[Stored data]

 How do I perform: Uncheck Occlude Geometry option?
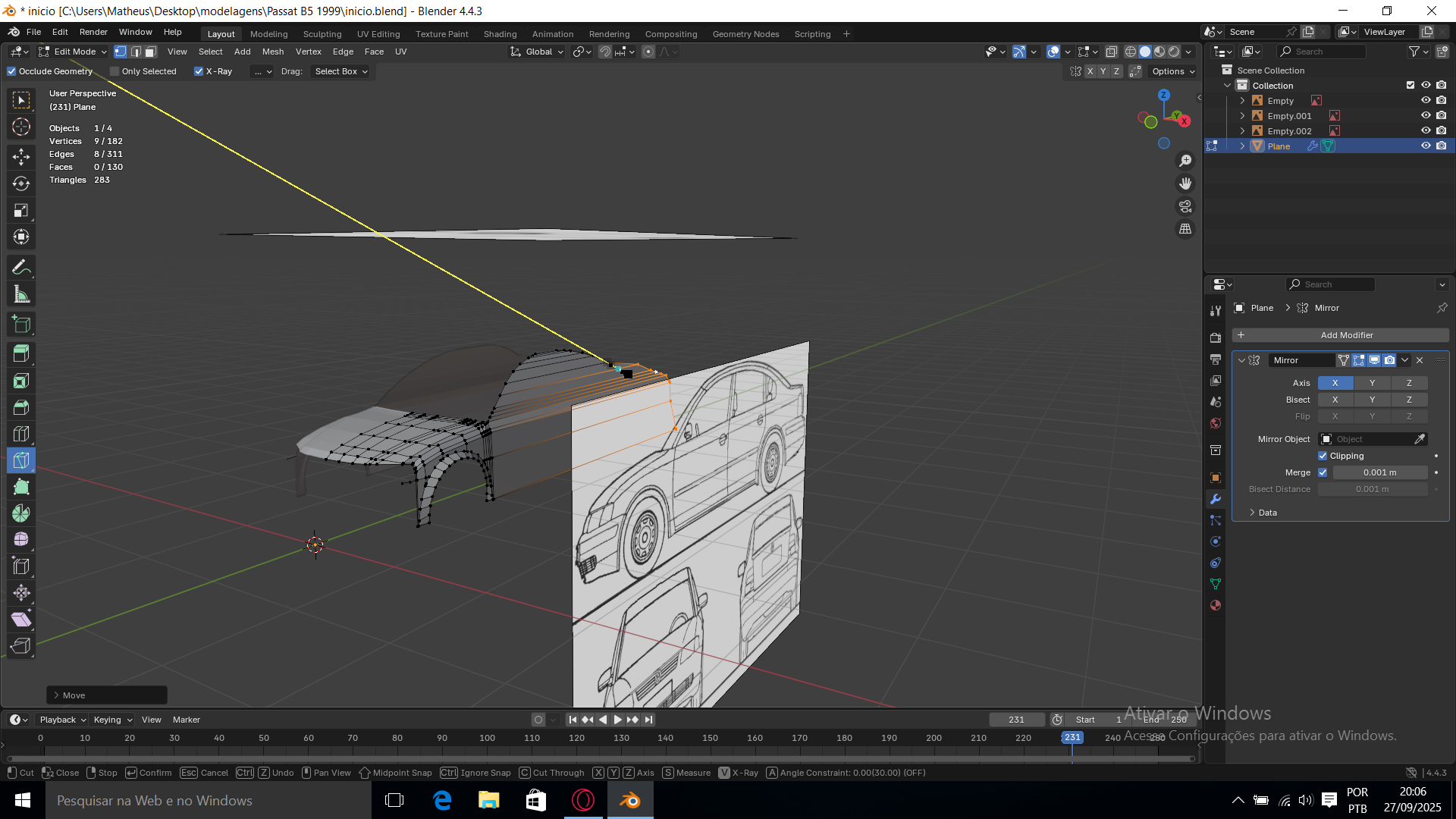click(x=11, y=71)
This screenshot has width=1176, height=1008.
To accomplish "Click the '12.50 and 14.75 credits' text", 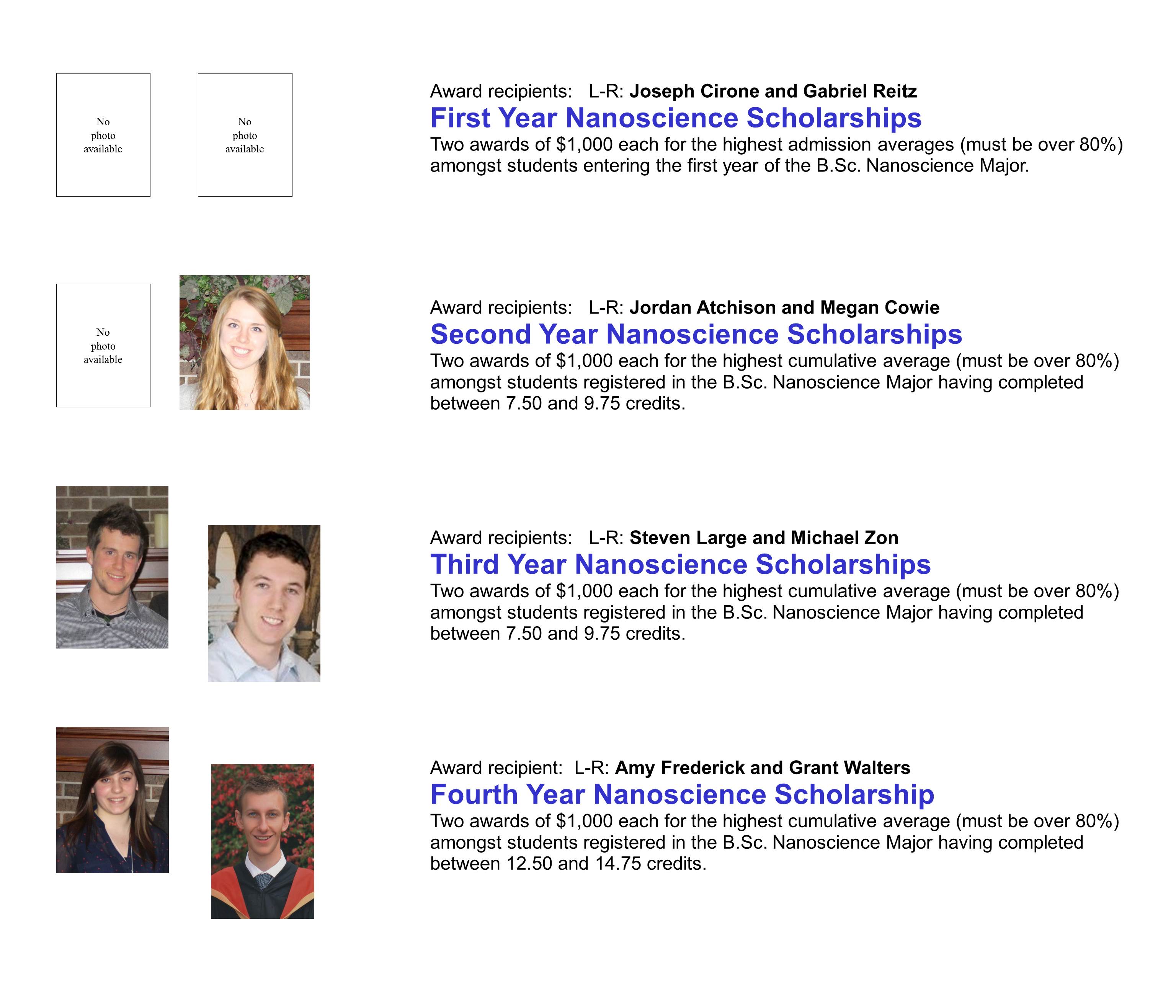I will click(603, 864).
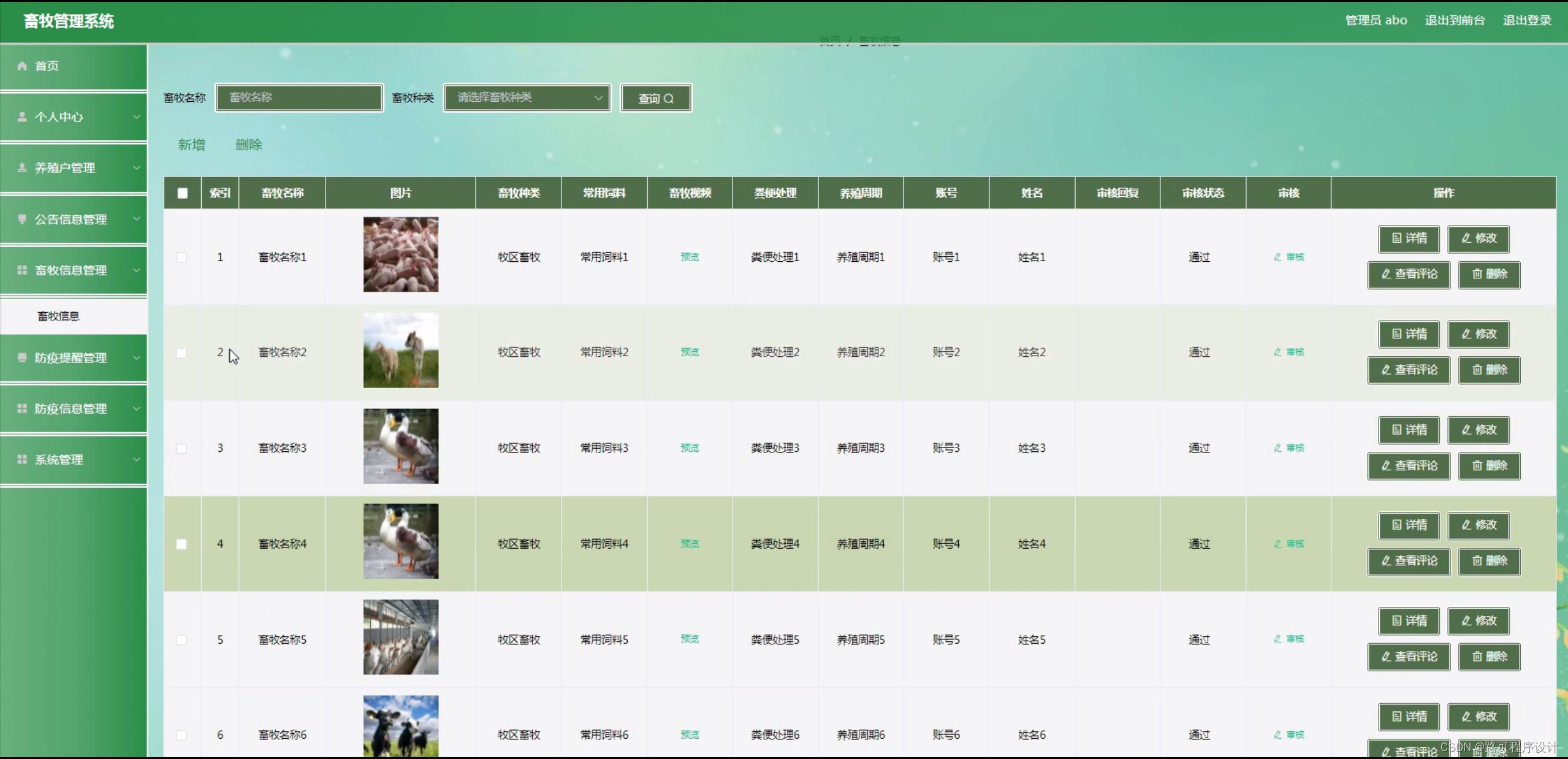Open the 请选择畜牧种类 dropdown
This screenshot has height=759, width=1568.
(527, 97)
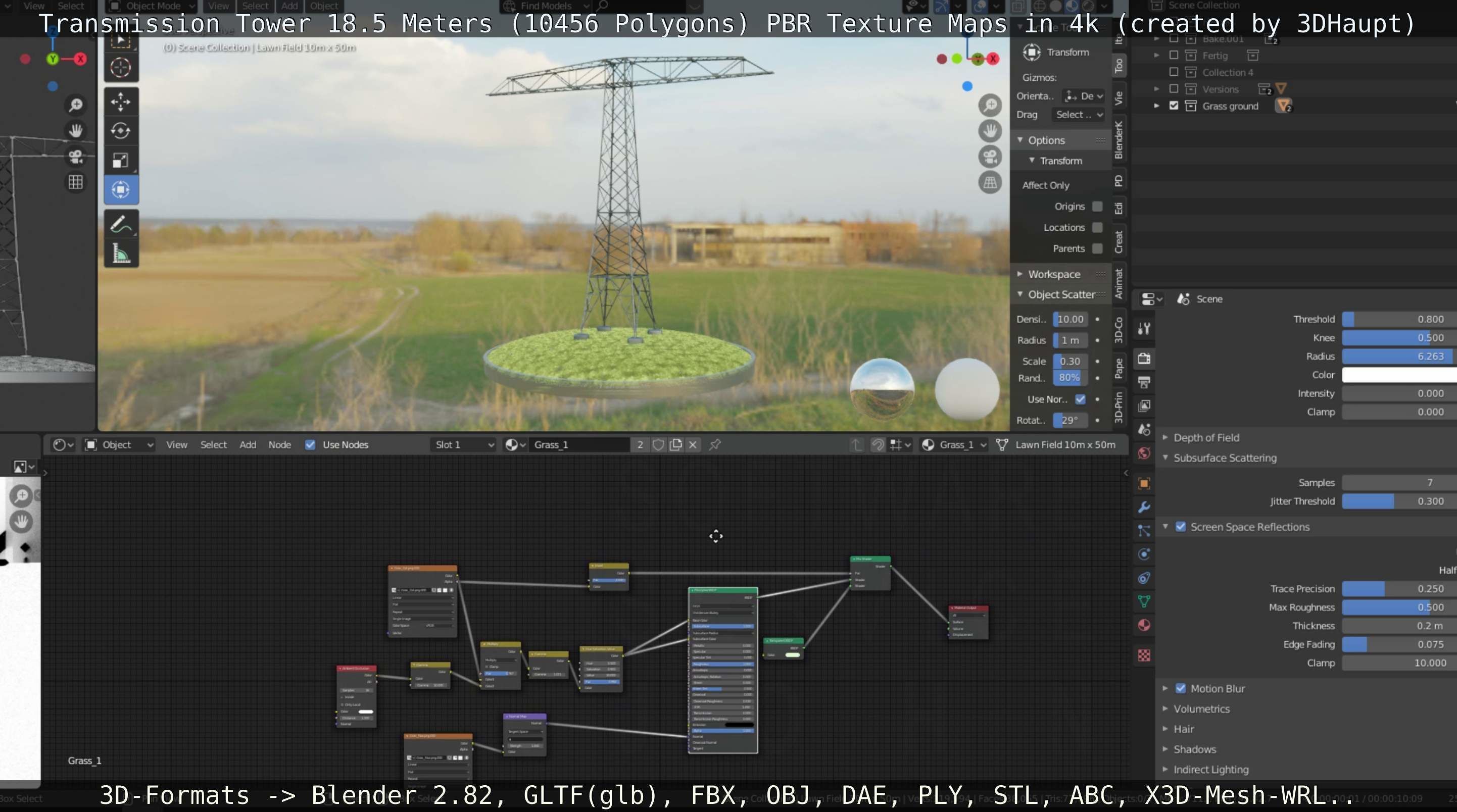The height and width of the screenshot is (812, 1457).
Task: Pin the node editor material
Action: pos(715,444)
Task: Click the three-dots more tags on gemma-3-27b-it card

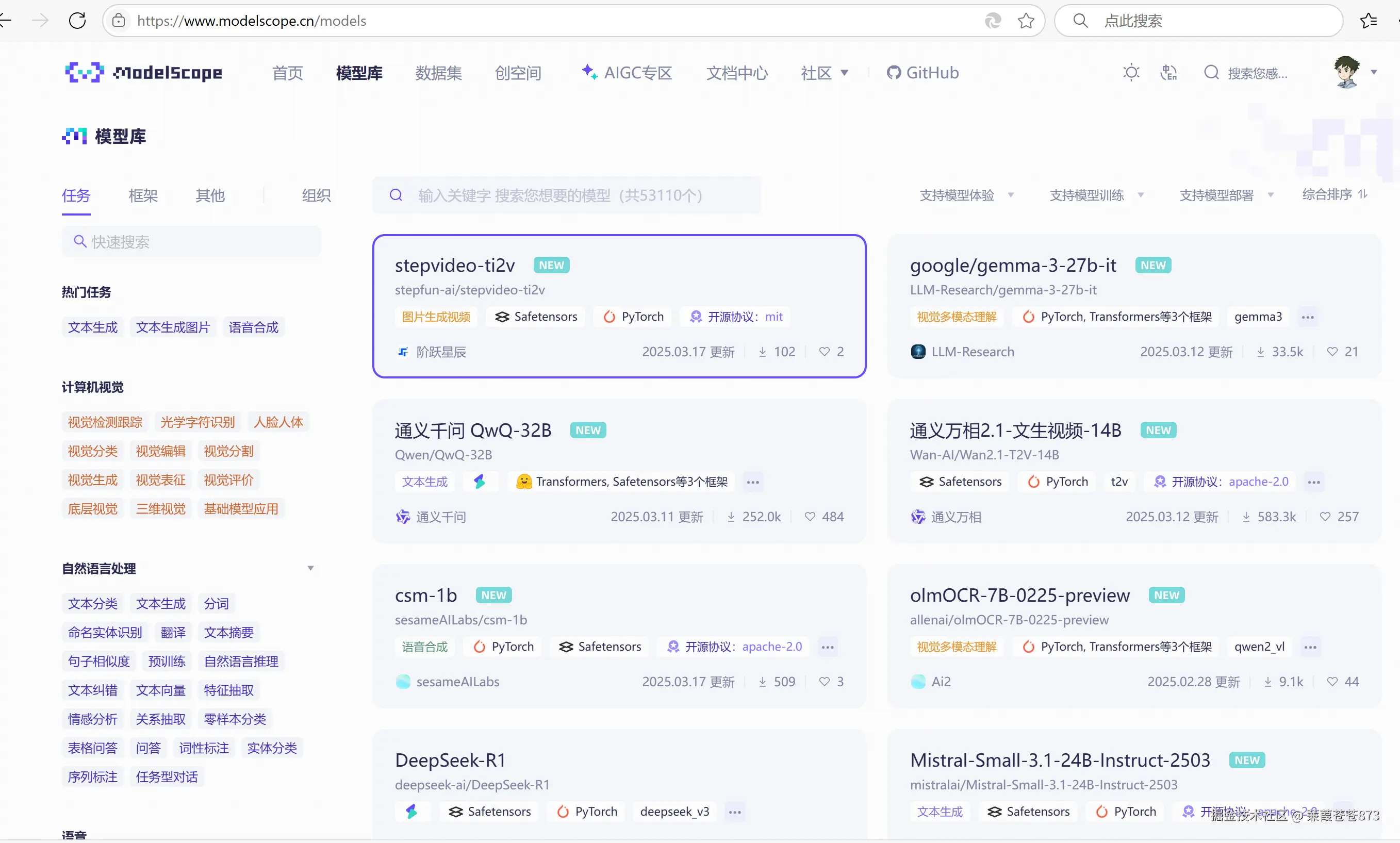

[/Stored data]

Problem to work on: Leave out the pictures, then repeat the listing above exactly from its first line to the line with "This screenshot has width=1176, height=1008.", inclusive.

Finished exercise:
 How do I perform: Uncheck Occlude Geometry option?
click(x=11, y=71)
This screenshot has width=1176, height=1008.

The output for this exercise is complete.